Chris Getz's groundout on a hit-and-run play, on an 0-2 pitch, kept the no-hitter going but moved Escobar into scoring position. Once Melky Cabrera pounced on a changeup and drove it into right-center field for a triple, the shutout was gone with the no-hitter. A mistake to Alex Gordon would've sent the lead out with it.
"We're not thinking in the dugout like we're going to get no-hit or anything," Gordon said. "It was a close game anyway, so we were thinking we were going to win the game. We weren't thinking about no-hitter or anything like that."
Butler was on deck. Verlander, his chase of Johnny Vander Meer's standard of back-to-back no-hitters gone, and admittedly upset at himself for his pitch to Cabrera, now had to get his focus back on the game. Because the Royals certainly had their attention on it.
Verlander had that same feel Leyland had.
"That can be a momentum changer," Verlander said of the situation. "In the sixth inning, they get their first hit. How many times have you guys seen a pitcher go deeper into a game and give up a hit and then kind of the wheels come off a little bit, and they give up a few hits in a row? So I was really cognizant of that, just told myself to make my pitches and get this guy."
Verlander geared up three fastballs at 98 during the six-pitch at-bat, two of which Gordon fouled off. He fouled back a tough one up above his belt to stay alive with a 2-2 count. But after Verlander dropped a curveball on the outside corner earlier to put him in a two-strike count, Gordon wasn't going to take the next one over the plate.
Gordon swung and missed. Verlander took another standing ovation on his way off the mound, and raised his hand to acknowledge it. That's about as far out of focus as he gets in an outing lately.

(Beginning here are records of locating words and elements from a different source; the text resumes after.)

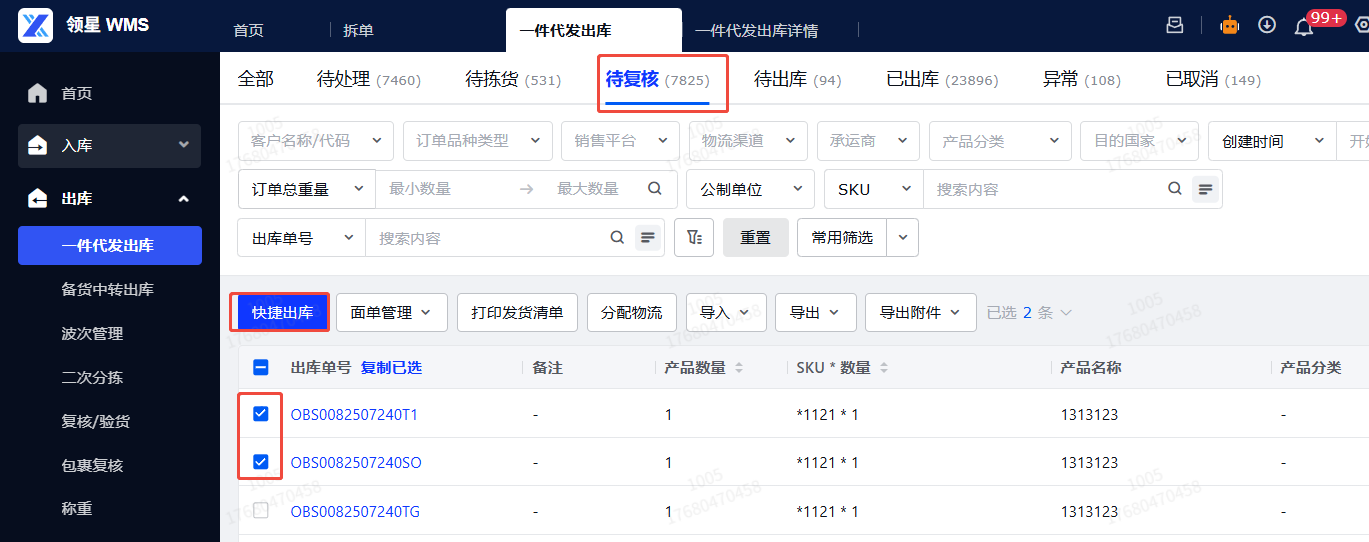Open notifications bell with 99+ badge
This screenshot has width=1369, height=542.
coord(1304,26)
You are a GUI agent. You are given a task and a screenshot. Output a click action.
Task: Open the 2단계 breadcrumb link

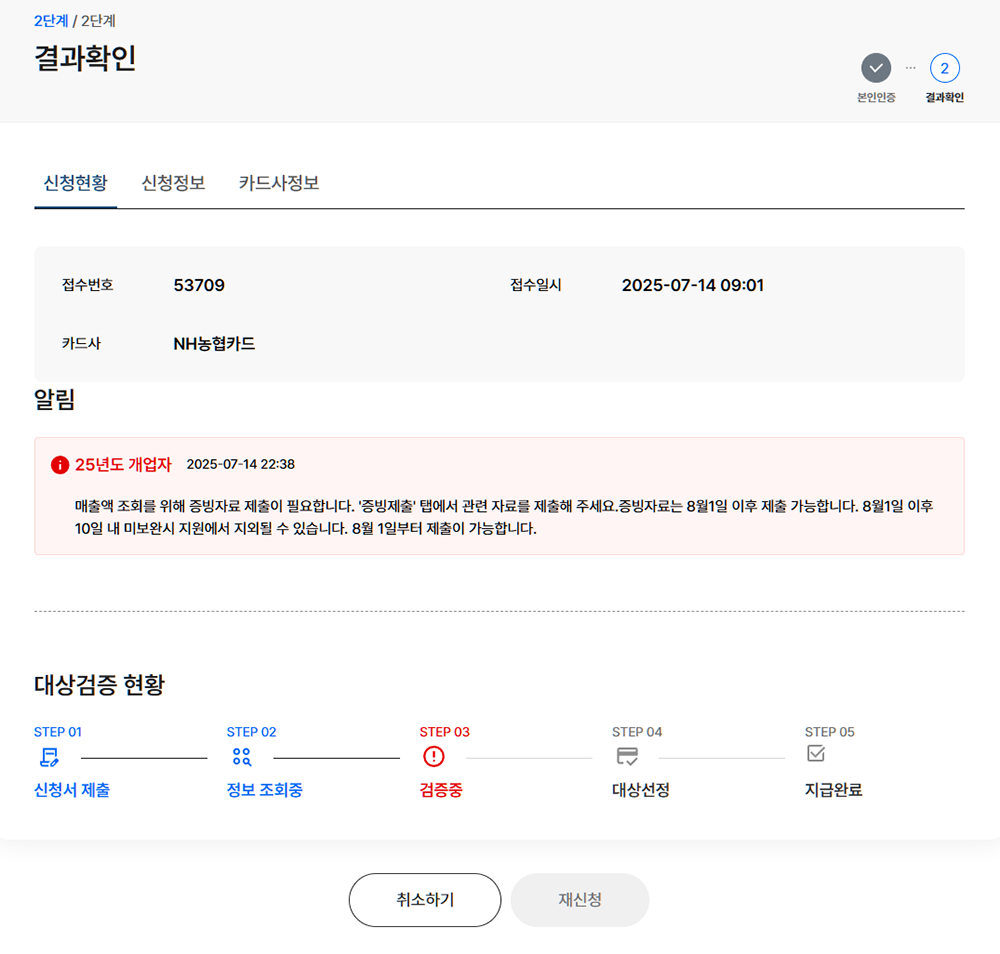[x=49, y=20]

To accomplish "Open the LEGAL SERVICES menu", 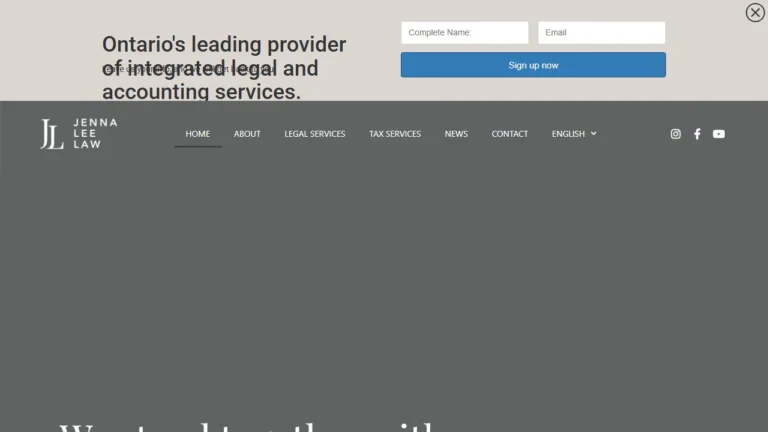I will coord(314,134).
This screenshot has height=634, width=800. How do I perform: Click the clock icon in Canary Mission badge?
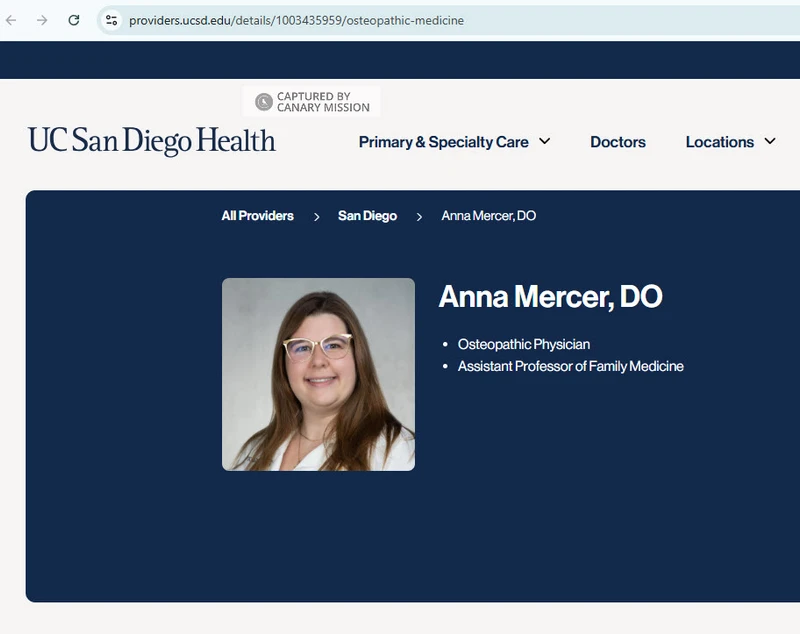point(264,102)
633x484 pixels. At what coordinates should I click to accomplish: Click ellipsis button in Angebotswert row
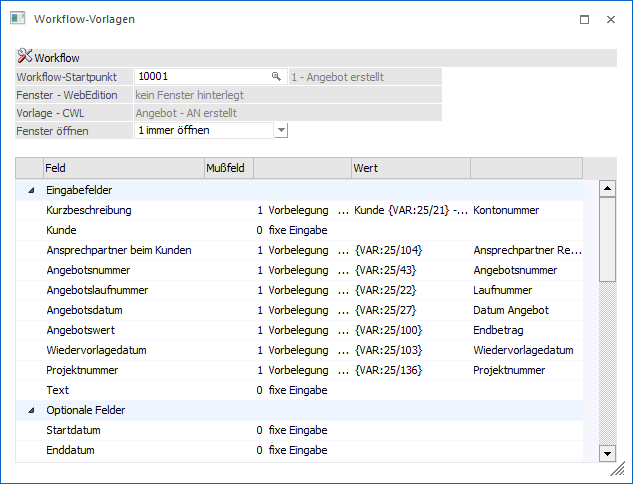(x=344, y=331)
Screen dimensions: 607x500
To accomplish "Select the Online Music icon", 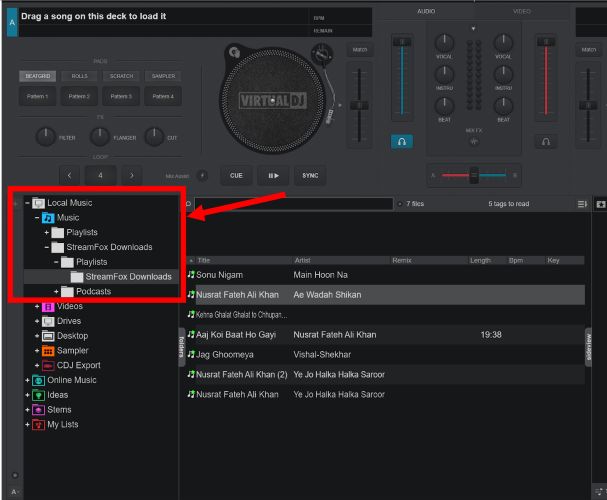I will pos(38,380).
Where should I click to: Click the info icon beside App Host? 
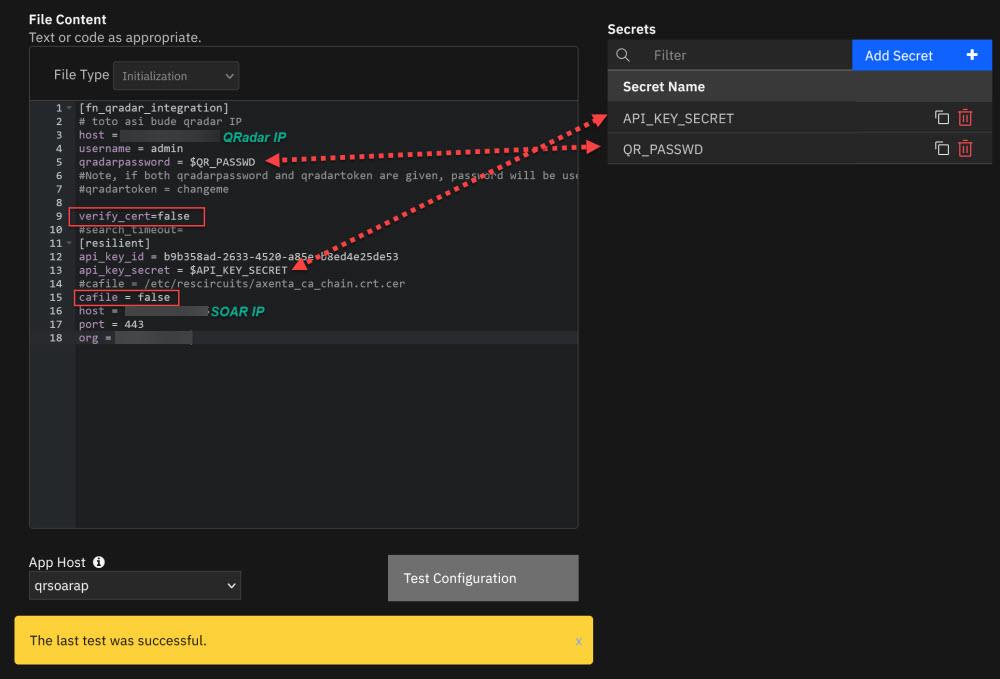coord(97,562)
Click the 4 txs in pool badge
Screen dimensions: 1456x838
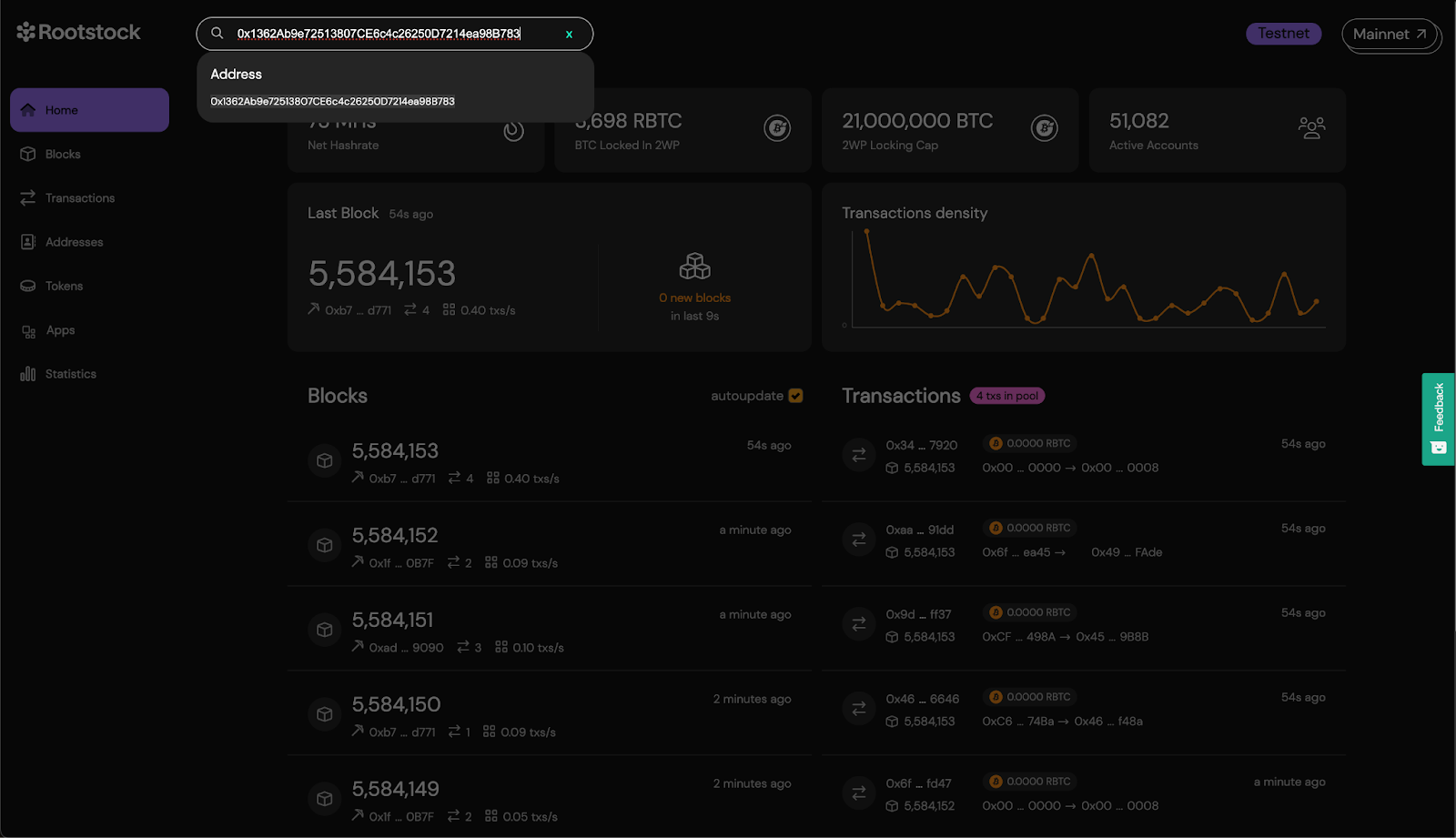1006,395
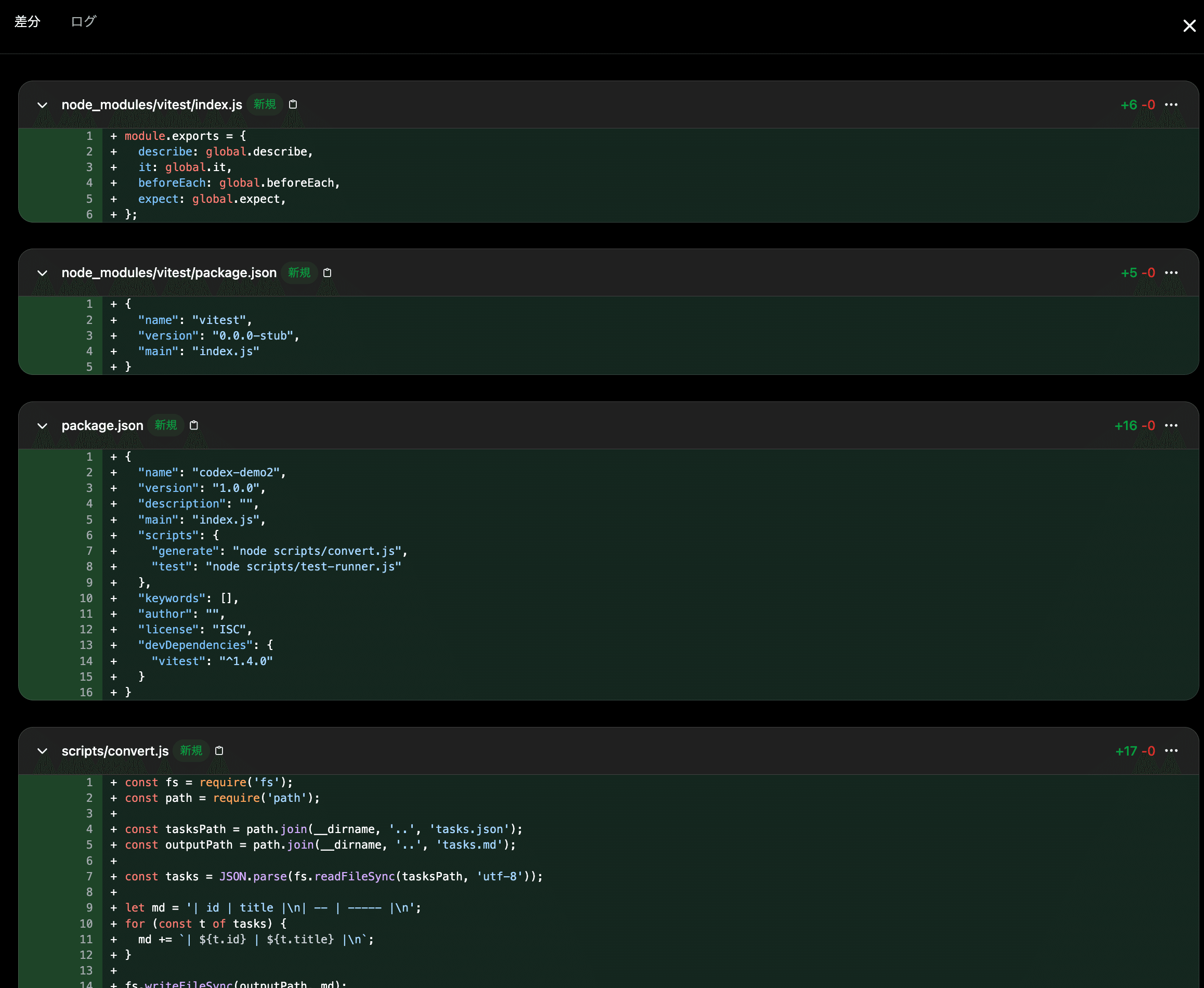Click the scripts/convert.js file name
The height and width of the screenshot is (988, 1204).
[115, 751]
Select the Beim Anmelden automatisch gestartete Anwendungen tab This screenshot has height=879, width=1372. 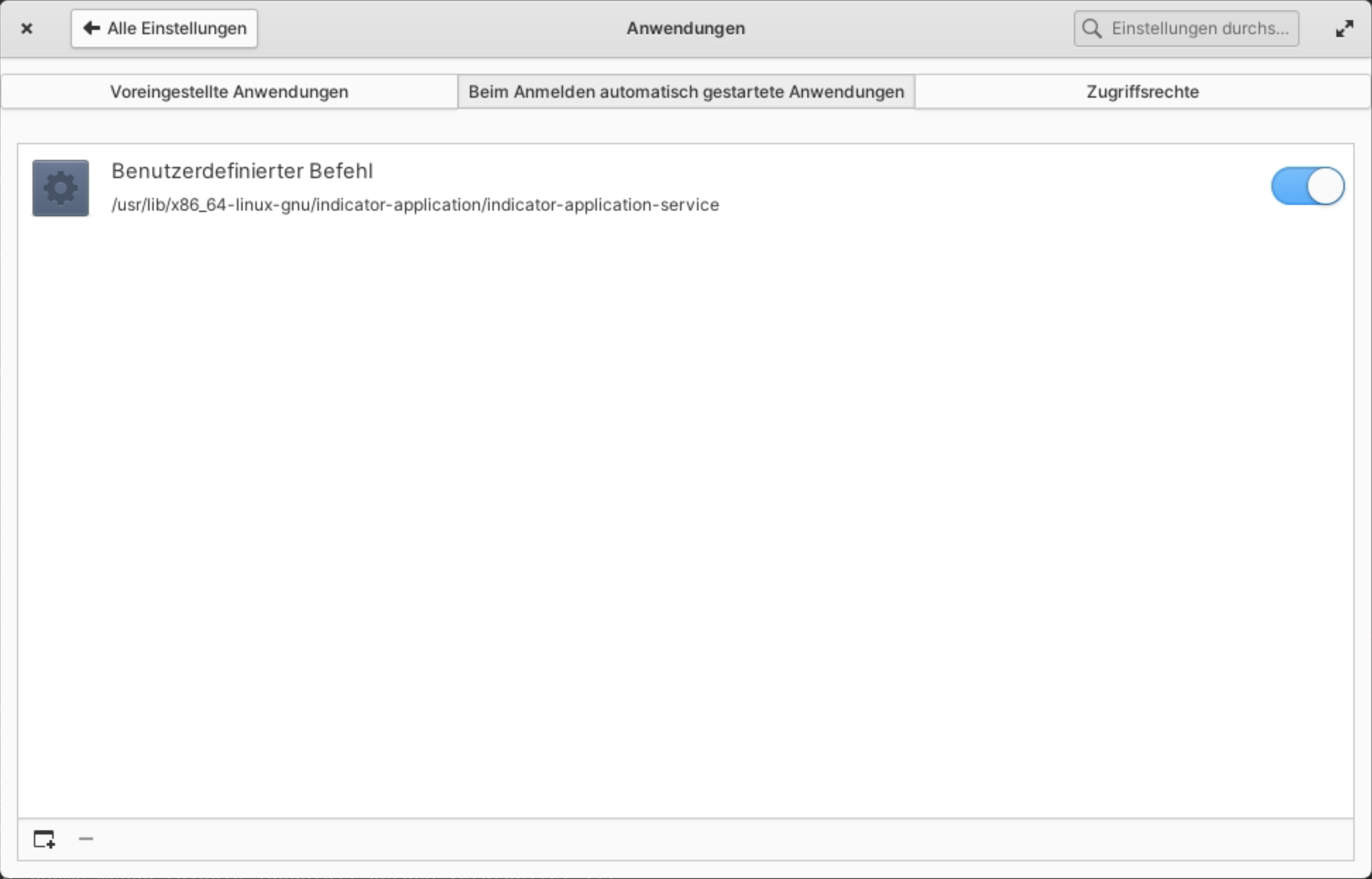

"He really beared down on that at-bat, knowing that Butler's the next hitter," catcher Alex Avila said. "Butler's a dangerous hitter for whoever's pitching, and if you've got two guys on, it would be tough to pitch against him. He just beared down and threw his best stuff against Gordon."
Matt Treanor, whose block of Austin Jackson's hand prevented another Tigers run at the plate earlier, put the potential tying run back at bat in the eighth with his leadoff double. Verlander retired the side in order from there, leading to Valverde in the ninth.
"I was giving everybody in the city of Detroit a good reason to second-guess," Leyland said. "And you know what? It would've been legitimate. But I'll explain to you why I did it: He's had a little phobia about Butler, he's hitting .400 something against him, he's walked him twice tonight. If somebody gets on, you're going take him out anyway. That's why I made the move.
"The other part of the equation is, that's what the closer's there for. If it had been a different part of the lineup, I would've left him in. But with Butler coming up, I wasn't going to do it."
Valverde allowed a leadoff single to Gordon, bringing Butler up as the tying run, then retired him, Jeff Francoeur and Eric Hosmer in order. They'd lost the no-hitter, but they lost that bad feeling about the game, too.